MongoDB Atlas enables IT teams to deploy right-sized applications without sacrificing performance or availability. Using sharding, it eliminates hardware bottlenecks by distributing data across multiple servers. This feature reduces the need for a data center and allows IT teams to scale up or down in minutes, without application downtime.
It also automates key tasks during provisioning and configuration, maintenance, and disaster recovery processes to save time and effort. However, it lacks features that other services provide, such as search engines and caching. This could be a disadvantage for teams that require these features to build their applications.
Atlas has an operating system throttling limit that limits the number of operations per second for each connection to its cluster. If the rate of operations exceeds this limit, Atlas queues the transactions for a second before resuming the operation. This might cause some latency in your applications.
MongoDB offers robust security features to protect data in-transit, at rest and in-use. These include granular auditing, encryption at rest, and role-based access controls. It also provides a range of security-as-a-service capabilities, such as point-in-time backups and data masking.
Users can choose to store data on dedicated MongoDB Atlas systems, which are deployed in an Amazon Virtual Private Cloud and protected by a firewall. These dedicated systems are compliant with FedRAMP, a U.S. government program for standardized assessment, authorization and continuous monitoring of cloud products and services.
The Atlas platform is built to handle the complexities of multi-model data integration. It also supports aggregation frameworks and rich document types, which can reduce the need for third-party data integration tools like ETL and MDM. This can simplify application code and speed up deployments. However, it does come at a cost: additional infrastructure resources, operational complexity, and governance challenges. Customers can also opt to subscribe to the MongoDB Stitch service, which integrates data services and fine-grained data access policies with Atlas, but this adds an extra consumption-based cost resulting in higher TCO.
MongoDB offers a variety of scalability options to meet the performance requirements of most applications. For example, it can scale up to multiple instances based on throughput needs. It also supports the use of sharding, which distributes data across multiple nodes.
This means that your application will not have to wait for all the documents in a shard to be read or written before it can perform a query. Additionally, it can perform multiple transactions at once. However, this does come with a cost, and it is important to understand the trade-offs when using this feature.

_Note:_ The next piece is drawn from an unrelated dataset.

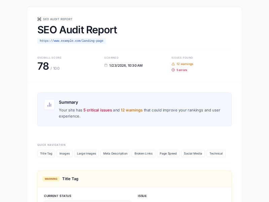
Task: Click the calendar icon beside the scan date
Action: (x=106, y=65)
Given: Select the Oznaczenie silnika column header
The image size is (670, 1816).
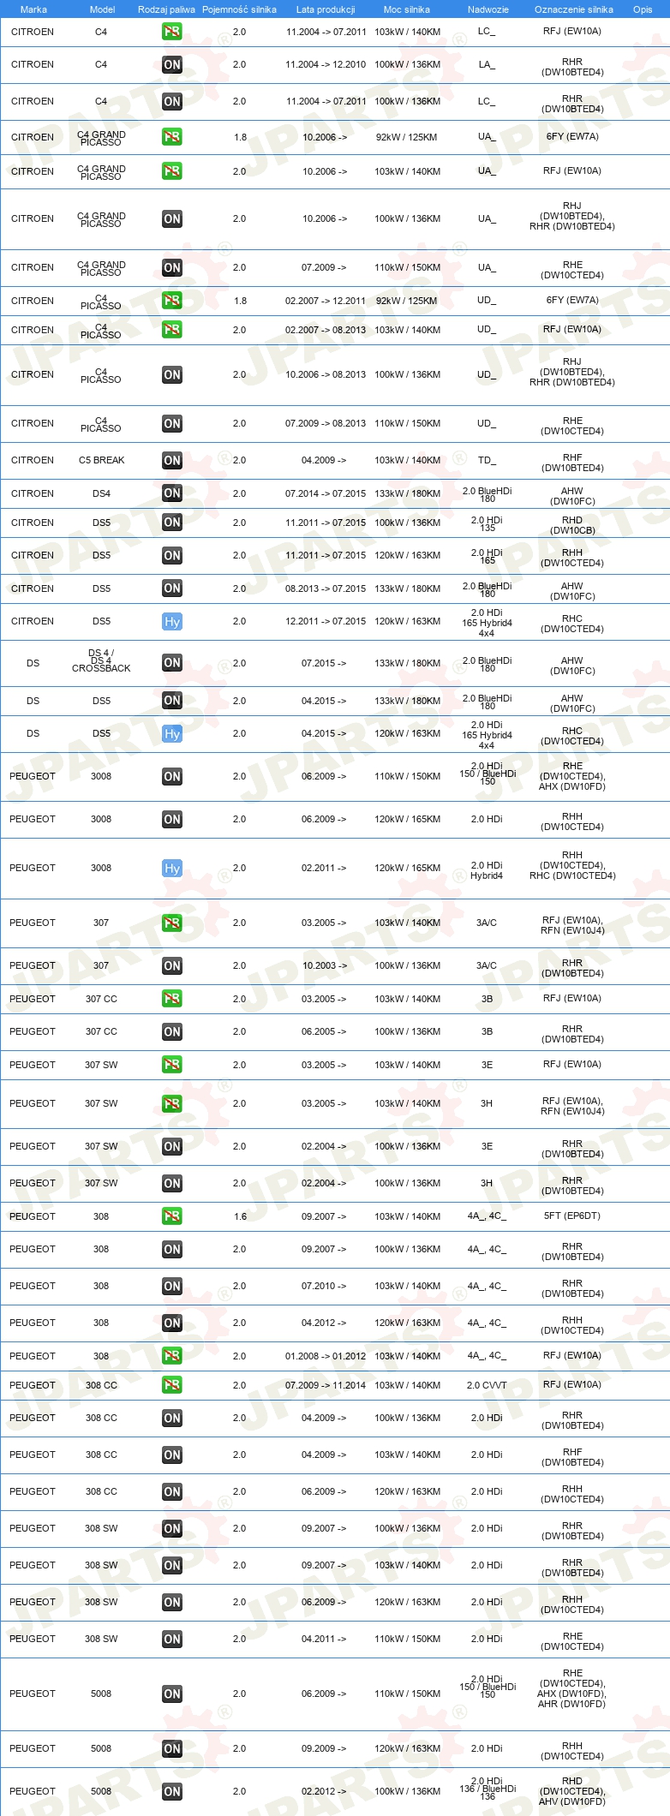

In addition, Atlas supports a wide range of locales and collations. It also provides a feature called index suggestions that suggests which indexes to build for a collection. This feature helps to reduce the number of unnecessary indexes, which can improve performance by reducing the amount of data that has to be read or written. However, the index suggestion feature is only available on M10 cluster tiers and higher.
MongoDB Atlas is a fully-managed database-as-a-service (DBaaS). It takes care of deploying, managing and healing your deployment on the cloud service provider of your choice. It also provides advanced capabilities like sharding.
This allows you to focus on your application, without worrying about capacity planning, sharding strategy, multi-region expansion challenges and data model flexibility. However, a drawback is that this approach removes some flexibility from your deployment.
To use MongoDB Atlas, you need to create an organization and a project. Once you have these, you can deploy a database cluster.
After creating a cluster, you can connect to it from your applications using the MongoDB Atlas Management Console. You can find a list of your clusters and serverless instances through the Database Deployment Details view. Each cluster has a distinct configuration that defines how it is set up. Some configurations have to be planned ahead of time, while others can be changed on the fly.